● Try it:
Each line below should be reproduced without any alteration.

** Opening Dataset block **

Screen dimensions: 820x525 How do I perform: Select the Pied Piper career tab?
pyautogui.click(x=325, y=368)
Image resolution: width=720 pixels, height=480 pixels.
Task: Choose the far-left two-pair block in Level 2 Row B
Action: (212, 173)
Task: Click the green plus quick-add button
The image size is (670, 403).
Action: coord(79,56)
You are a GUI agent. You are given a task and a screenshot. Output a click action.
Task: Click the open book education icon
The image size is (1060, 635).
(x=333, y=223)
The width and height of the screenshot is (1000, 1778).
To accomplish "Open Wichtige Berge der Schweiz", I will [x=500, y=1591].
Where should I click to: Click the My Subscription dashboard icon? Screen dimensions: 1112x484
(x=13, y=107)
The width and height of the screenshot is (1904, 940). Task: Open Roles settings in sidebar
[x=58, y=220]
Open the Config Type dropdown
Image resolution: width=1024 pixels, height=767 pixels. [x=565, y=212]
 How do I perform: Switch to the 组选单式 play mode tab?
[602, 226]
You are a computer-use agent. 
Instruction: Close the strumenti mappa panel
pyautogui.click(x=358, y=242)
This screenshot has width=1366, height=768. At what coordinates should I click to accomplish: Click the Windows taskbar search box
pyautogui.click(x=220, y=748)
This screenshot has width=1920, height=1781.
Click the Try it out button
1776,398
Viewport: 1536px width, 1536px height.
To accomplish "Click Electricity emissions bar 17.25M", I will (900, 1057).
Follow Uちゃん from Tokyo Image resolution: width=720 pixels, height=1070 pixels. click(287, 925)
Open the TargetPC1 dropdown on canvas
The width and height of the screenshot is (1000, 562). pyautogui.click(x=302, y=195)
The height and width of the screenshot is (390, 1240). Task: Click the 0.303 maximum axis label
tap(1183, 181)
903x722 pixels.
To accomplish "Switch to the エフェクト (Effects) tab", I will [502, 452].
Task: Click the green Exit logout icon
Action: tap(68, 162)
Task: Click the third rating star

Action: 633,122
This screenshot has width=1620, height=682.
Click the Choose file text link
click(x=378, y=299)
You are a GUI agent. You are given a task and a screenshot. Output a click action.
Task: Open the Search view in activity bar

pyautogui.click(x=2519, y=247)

** Closing Dataset block **

● Task result:
Screen dimensions: 820x525 How do I perform: Select the Pied Piper career tab?
pyautogui.click(x=325, y=368)
Image resolution: width=720 pixels, height=480 pixels.
Task: Choose the far-left two-pair block in Level 2 Row B
Action: (212, 173)
Task: Click the green plus quick-add button
The image size is (670, 403).
Action: coord(79,56)
You are a GUI agent. You are given a task and a screenshot. Output a click action.
Task: Click the open book education icon
The image size is (1060, 635).
(x=333, y=223)
The width and height of the screenshot is (1000, 1778).
To accomplish "Open Wichtige Berge der Schweiz", I will [x=500, y=1591].
Where should I click to: Click the My Subscription dashboard icon? Screen dimensions: 1112x484
(x=13, y=107)
The width and height of the screenshot is (1904, 940). Task: Open Roles settings in sidebar
[x=58, y=220]
Open the Config Type dropdown
Image resolution: width=1024 pixels, height=767 pixels. [x=565, y=212]
 How do I perform: Switch to the 组选单式 play mode tab?
[602, 226]
You are a computer-use agent. 
Instruction: Close the strumenti mappa panel
pyautogui.click(x=358, y=242)
This screenshot has width=1366, height=768. At what coordinates should I click to accomplish: Click the Windows taskbar search box
pyautogui.click(x=220, y=748)
This screenshot has width=1920, height=1781.
Click the Try it out button
1776,398
Viewport: 1536px width, 1536px height.
To accomplish "Click Electricity emissions bar 17.25M", I will (900, 1057).
Follow Uちゃん from Tokyo Image resolution: width=720 pixels, height=1070 pixels. click(287, 925)
Open the TargetPC1 dropdown on canvas
The width and height of the screenshot is (1000, 562). pyautogui.click(x=302, y=195)
The height and width of the screenshot is (390, 1240). Task: Click the 0.303 maximum axis label
tap(1183, 181)
903x722 pixels.
To accomplish "Switch to the エフェクト (Effects) tab", I will [502, 452].
Task: Click the green Exit logout icon
Action: tap(68, 162)
Task: Click the third rating star

Action: 633,122
This screenshot has width=1620, height=682.
Click the Choose file text link
click(x=378, y=299)
You are a GUI agent. You are given a task and a screenshot. Output a click action.
Task: Open the Search view in activity bar

pyautogui.click(x=2519, y=247)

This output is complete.